Görüntülediğiniz mahkeme kararı kesinleşmiş bir karardır.

T.C.
İSTANBUL
BÖLGE ADLİYE MAHKEMESİ
45. HUKUK DAİRESİ
DOSYA NO: 2020/1495
KARAR NO: 2021/40
T Ü R K M İ L L E T İ A D I N A
İ S T İ N A F K A R A R I
İNCELENEN KARARIN
MAHKEMESİ: İstanbul Anadolu 2. ASLİYE TİCARET MAHKEMESİ
ESAS NO: 2019/486 Esas
KARAR NO: 2019/1240
KARAR TARİHİ: 19/12/2019
DAVA: KONKORDATO (Adi Konkordatodan Kaynaklanan (İİK 285 İla 308/h))
KARAR TARİHİ: 20/01/2021
İstinaf incelemesi için dairemize gönderilen dosyanın ilk incelemesi tamamlanmış olmakla, HMK 353. ve 356. maddeleri gereğince dosya içeriğine göre duruşma yapılmasına gerek görülmeden dosya üzerinde yapılan inceleme sonucu
G E R E Ğ İ D Ü Ş Ü N Ü L D Ü:
DAVA Davacı vekili dava dilekçesinde özetle; müvekkilinin ödeme güçlüğüne düştüğünden bahisle, İİK 285 ve TTK 286 maddeleri hükümleri gereği müvekkili hakkında alacaklarıyla konkordato akdetmesini sağlamak amacı ile konkordato mühleti verilmesini dava ve talep etmiştir.

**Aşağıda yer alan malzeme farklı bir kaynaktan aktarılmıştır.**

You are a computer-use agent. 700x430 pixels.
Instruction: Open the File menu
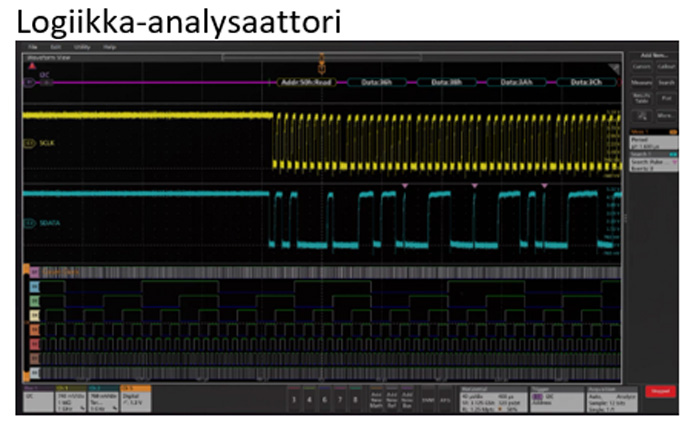tap(33, 47)
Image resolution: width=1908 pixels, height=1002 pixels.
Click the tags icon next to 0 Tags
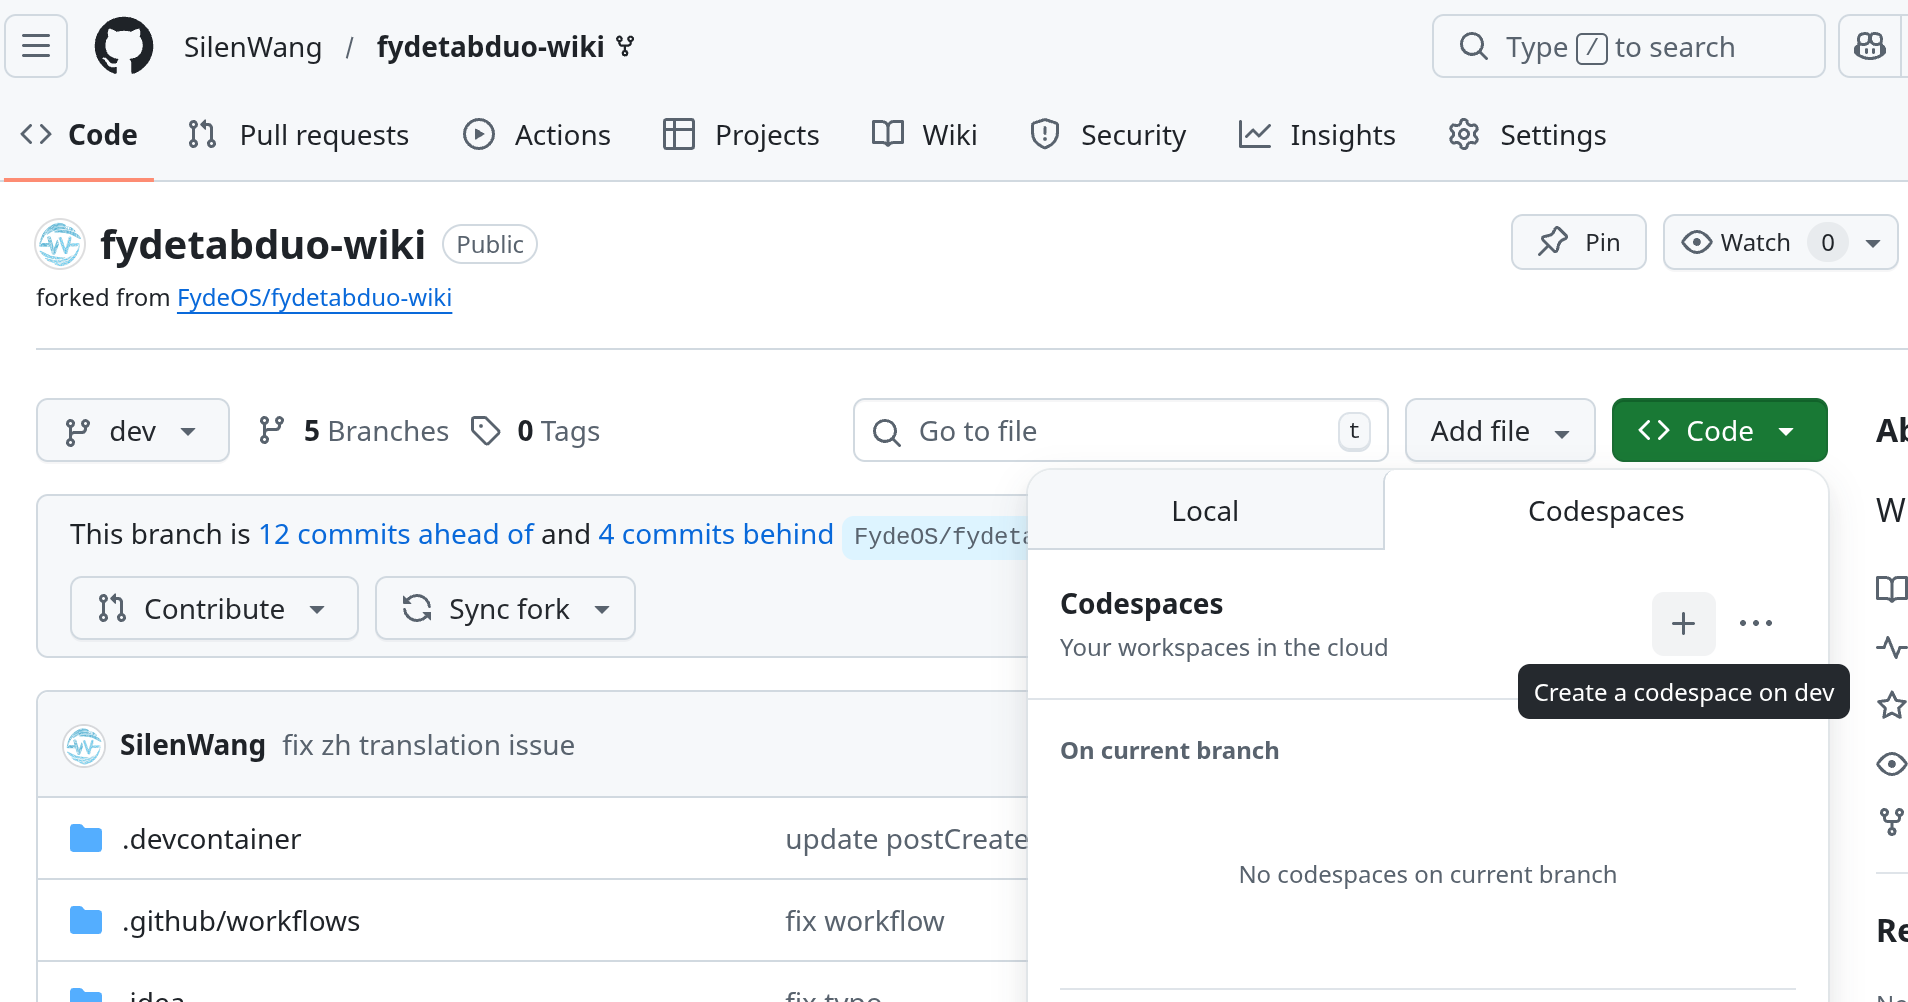487,430
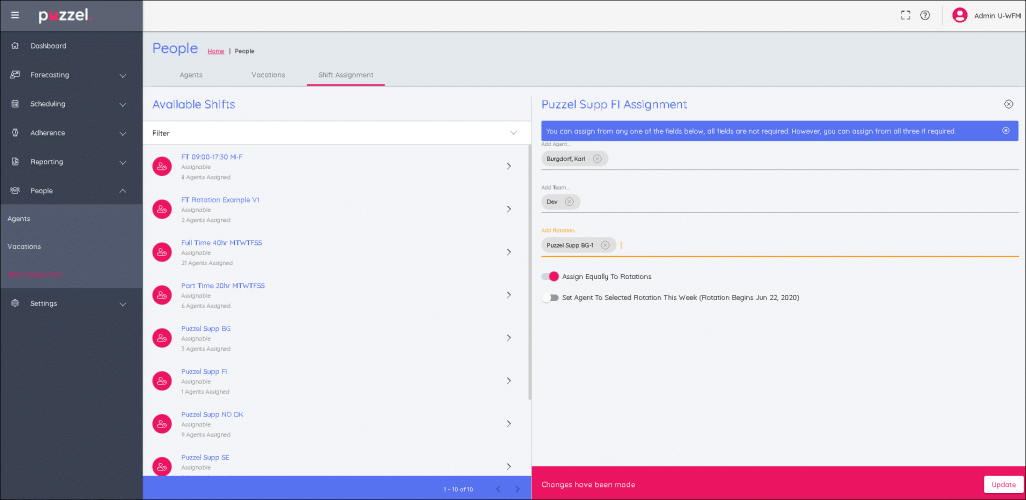Follow the Home breadcrumb link

point(215,51)
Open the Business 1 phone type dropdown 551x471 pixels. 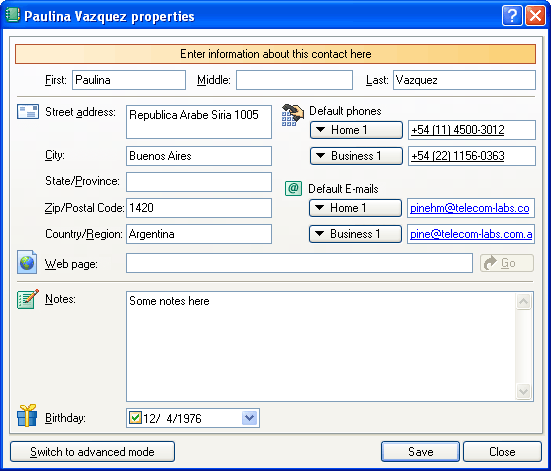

İLK DERECE MAHKEMESİ KARARI Mahkemece ”…Konkordato komiserleri tarafından ibraz olunan nihai raporlarında davacı şirketin rayiç değerlerin tespiti konusunda yapılan bilirkişi incelemesi sonucunda ibraz olunan raporlarda dikkate alınmak suretiyle davacı şirketin rayiç değerlere göre 31.10.2019 tarihi itibariyle (-) 4.922.402,15 TL borca batık durumda bulunduğu, davacı teklifinin hem tenzilat ve hemde vade konkordatosu olduğunu, şirket sermaye artırımı öngörülmüş ise de bu artırımın hangi kaynaktan ödeneceğinin açık ve net olmadığı, konkordato komiserliği heyetince konkordatonun başarıya ulaşma ihtimalinin bulunmadığı belirtilmiş, rapor mahkememizce de benimsenmiştir. Tüm dosya kapsamı birlikte değerlendirildiğinde ; davacı şirketin borca batık durumda bulunduğu ve sunulan konkordato projesinin ciddi ve inandırıcı bulunmadığı belirlendiğinden” gerekçesiyle konkordato tasdikine ilişkin davasının reddine davacı şirketin iflasına dair karar verilmiştir.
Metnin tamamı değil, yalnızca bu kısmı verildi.